Evde birbirimize seslerimiz hiç yükselmedi eşimle. Bazen çok çok öfkelendigim oluyor. Ama en ağır hakaretim; delirdin mi sen? Oluyor.
Saygıyı ve eşimle aramdaki mesafeyi iyi ayarladığımı düşünüyorum. Kapımı kapattıysam çalmadan girmez odaya eşim. Ve ben de dikkat ederim onun alanına.
Iyi evlilikte birkaç sır var bence;
1_ gerçekten eşini seven , sevme anlayışı eşinin sevme anlayışına benzeyen adamla evlililte sorun olmaz. Örneğin dayim sözde yengemi çok seviyor ama. Onun sevgisi yengemin sevgi anlayışına ters düşüyor. Seviyorsan evde kadının emeğini çar çur etme ekstra iş çıkarma , kadının heves ettiği bir buzdolabini al, her şeye muhalefet etme. Sevme anlayışının farklı olması ciddi bir sorun.
2_ gecinmeye gönlü olmayan adamla gecinmenin bir yolu yok. Zorlama ile olmaz.
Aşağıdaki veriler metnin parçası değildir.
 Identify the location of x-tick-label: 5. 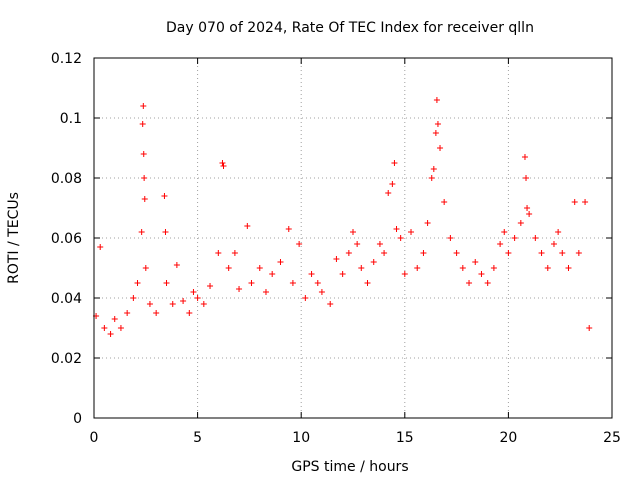
(198, 438).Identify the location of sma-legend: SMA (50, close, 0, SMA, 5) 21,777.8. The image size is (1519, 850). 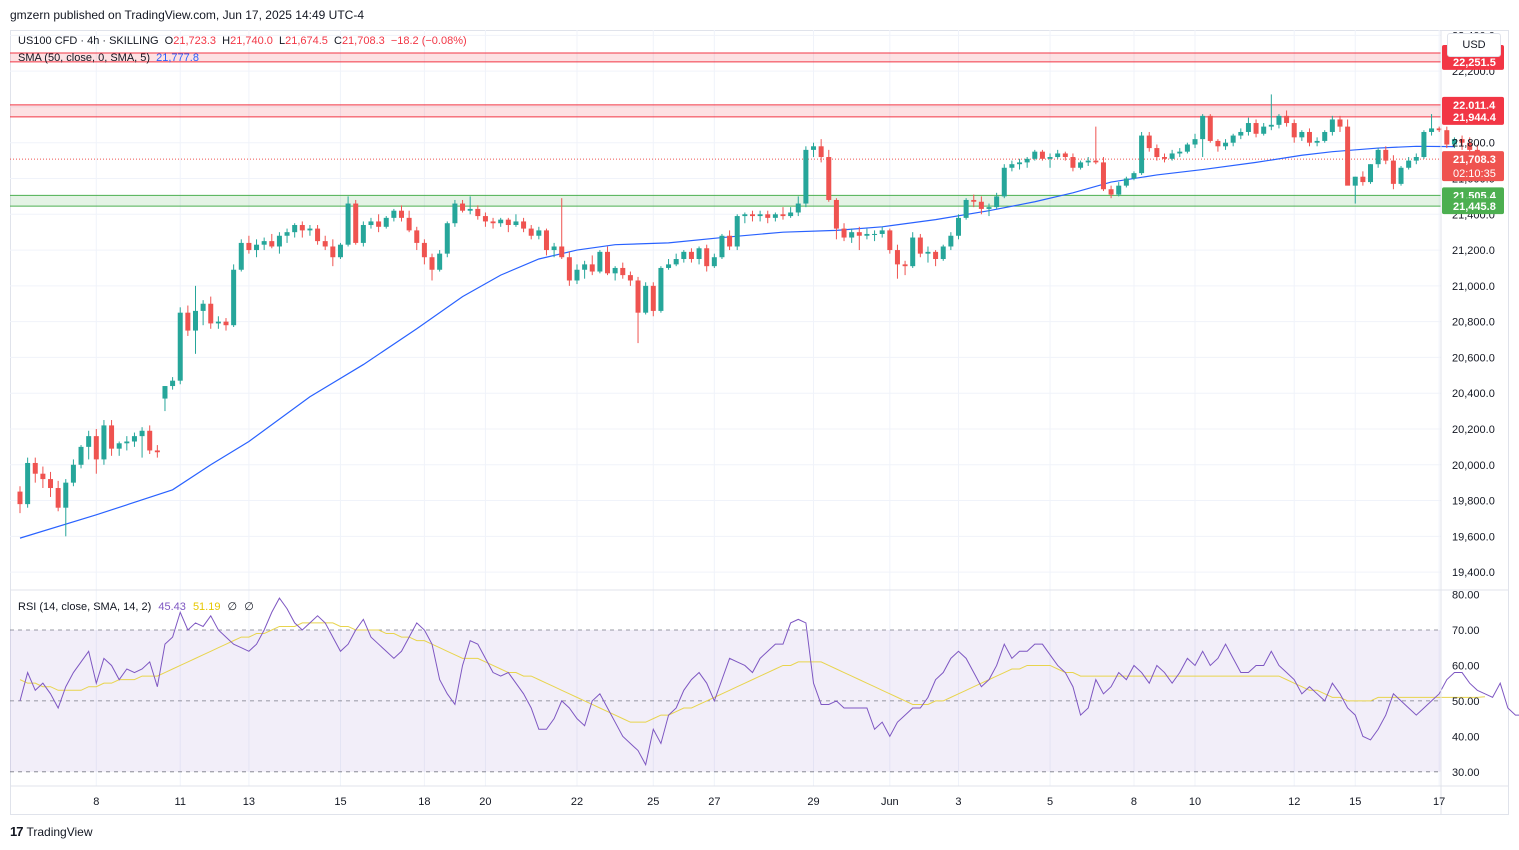
(108, 58).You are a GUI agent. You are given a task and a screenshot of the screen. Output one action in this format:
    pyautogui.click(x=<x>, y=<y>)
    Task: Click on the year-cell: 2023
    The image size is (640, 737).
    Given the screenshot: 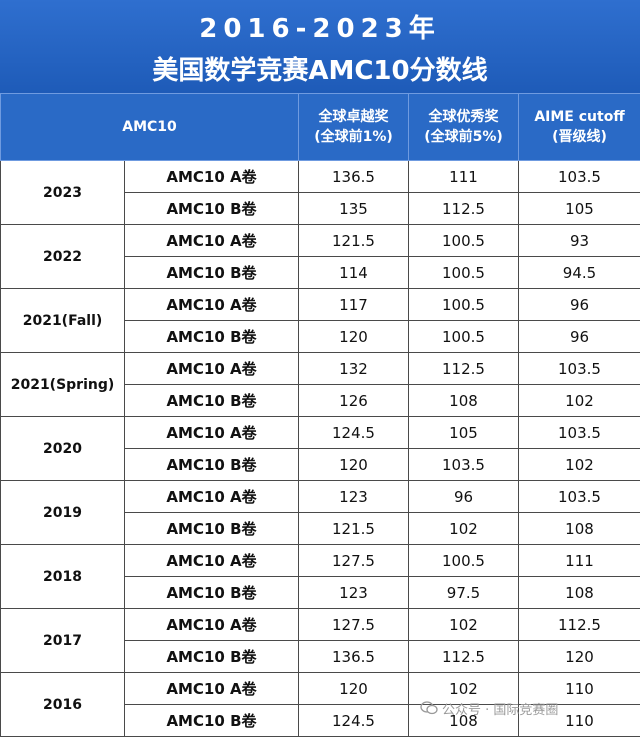 What is the action you would take?
    pyautogui.click(x=63, y=193)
Gönlü yoksa geçim yok.
3_ anacı babacı erkek toplumumuzun kanayan yarası. Ve galiba en sık karşılaşılan sorun. Insan iliskilerinde denge tutturamayan, anne babası üzülmesin diye karısını paramparca eden erkekle evlilik ancak bir korku filmi olur.
Kv ile kp evliliklerde ciddi bir sorun değildir, sorun daima koca diye evlenilen adamdadır. Karısı ile ailesi arasında denge kurabilen adamLarı bulmak lazım.
Ama şuna inanin türk toplumunun erkekperest ,erkek evlat sapığı ebeveynleri sebebiyle normal adam bulmak neredeyse imkansız bir halde.
Evlendiğimden beri ev ile ilgili sorumluluklarım azaldi. Çünkü sorumluluk almaya niyeti olan bir adamla evliyim.
Bunun yanında zaman zaman küsen ve neye küstüğünü anlayamadığım bir insan. Beni elbette çok yorduğu oluyor.
Bazı şeyleri anlatmak gerekiyor. . Bebeği olan arkadaşına eli bos gitmesine engel olmak gerekiyor filan
Evlilik çok boyutlu bir kurum. Kumar diyemem, göz ve izan sahibi olmak önemli.
Evlenince düzelmeyeceğini bilMek önemli.
Çocuğum yok o konuda fikrim yok.
Evlenmeden önce de burda takılıyordum. Ve iyi evlilik yapmamda forumdaki arkadaşların gerçekten çok etkisi oldu. Ben çok şey öğrendim. Allah hepsinden razı olsun.